Due: Thursday, 18 November 2021 by 10:30pm
Summary: In this assignment, you will explore a variety of problems related to max flow.
Purposes: To enhance your understanding of the max flow problem. To provide further evidence that you have achieved particular course goals.
Collaboration (written): You may discuss this assignment with anyone you like, provided you credit such discussion when you submit the assignment. However, you should have such discussion before putting pen to paper (or stylus to screen, or fingers to keyboard).
Submitting: Turn in your printed/scanned work on Gradescope. Make sure to include your name, course information, and date.
Warning: So that this assignment is a learning experience for everyone, we may spend class time publicly critiquing your work.
We have recently learned the Ford-Fulkerson algorithm for finding the maximum flow in a weighted, directed graph. We’ve also started to explore how Max-Flow can be used to solve seemingly unrelated graph algorithms, such as finding the maximum number of connections in a bipartite graph (e.g., to assign people to jobs).
Consider graph given by the following edges.
S -16-> A (that is, there is an edge from S to A of weight 16)
A -12-> B
B -06-> T
S -13-> C
C -14-> D
D -20-> T
C -04-> A
B -09-> C
D -07-> B
Show the sequence of graphs (both updated original graphs and intermediate max flow graphs) for finding the max flow for that graph.
Consider a bipartite graph with nodes (A, B, C, D, E) on the left and the nodes (F, G, H, I) on the right. We have the following edges.
Draw this graph as appropriate for the max flow problem and show the graph after each step in finding the max flow. When given the choice of augmenting paths, choose the one that comes lexicographically first (e.g., choose the path through BF before the path through BH, and the path through CI before the path through DH).
Note: This problem is adapted from CLRS 26.3-1.
This problem is flawed enough that you are not expected to complete it. If you show me reasonable work on this problem, you will earn at least on token.
In the task assignment problem, we are given a set of n workers and
a set of m tasks. Each worker has an integer workload capacity, which
you can think of as the number of hours that the worker is available to
work. Each worker also has a list of tasks they have the background
to complete. Each task has an expected number of hours it takes to
complete.
For example, we might have the following
Workers:
Tasks:
In a “task assignment”, you assign workers to tasks so that no worker works more than their capacity, workers only work on tasks they have the background to complete. No task has more than one worker. (Read The Mythical Man Month for why we can’t assume that k workers who each contribute h hours, don’t produce k*h hours of work.)
In the example above, we might assign worker w1 to tasks t2 and t3 (maximizing w1’s work), worker w2 to task t1 (the larger of the two tasks still available to it), and worker w3 to task t5 (the only task still available to it), leaving t4 unassigned. In this model, we complete 22 of the 20 hours available.
We could also make the less sensible assignments of worker w1 to t2, worker w2 to t4, and worker w3 to t5, completing only 12 hours of tasks.
There should also be an assignment that completes all the tasks, but we’ll leave that as an exercise for the reader.
The task assignment problem asks you to find the task assignment that gives the highest total amount of assigned work.
Write an algorithm that solve the task assignment problem.

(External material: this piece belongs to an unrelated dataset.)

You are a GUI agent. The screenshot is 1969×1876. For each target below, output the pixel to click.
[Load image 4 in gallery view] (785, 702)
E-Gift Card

Hint: Express the task assignment problem as a graph in which the maximum flow also gives the optimal task assignment.
Note: If you can’t solve the unlikely-to-be-solvable problem, you can remove the “at most one worker per shift” problem.
As you may know, it can be difficult to assign workers to weekend shifts. You would like to distribute shifts so that every shift is covered. You also have to ensure that each worker works no more than one weekend shift. Let’s look at how we model the problem.
You have a set of w workers and s shifts. (Sounds somewhat familiar, doesn’t it?) Each worker has a list of shifts they are available to work. (The similarities continue.) Each worker can work at most c shifts. (It feels simpler than the earlier problem.) Shifts are grouped together, with each shift in exactly one group; you can think of these groups as representing weekends. (Ah! Now we have something new!)
Write an O(cws) algorithm that determines whether all the shifts can be covered and, if so, what that coverage is. As you might expect, you should represent the problem as a graph and use the max-flow algorithm to find the assignment (or to show that one is not possible).
You should also include a short argument that the algorithm runs in the O(cws) time.
Hint: You will likely need to add an extra set of nodes as compared to, say, the bipartite matching problem. In particular, you will find it helpful to add a node per worker/group pair.
Note: This problem is adapted from a problem by Kleinberg and Tardos.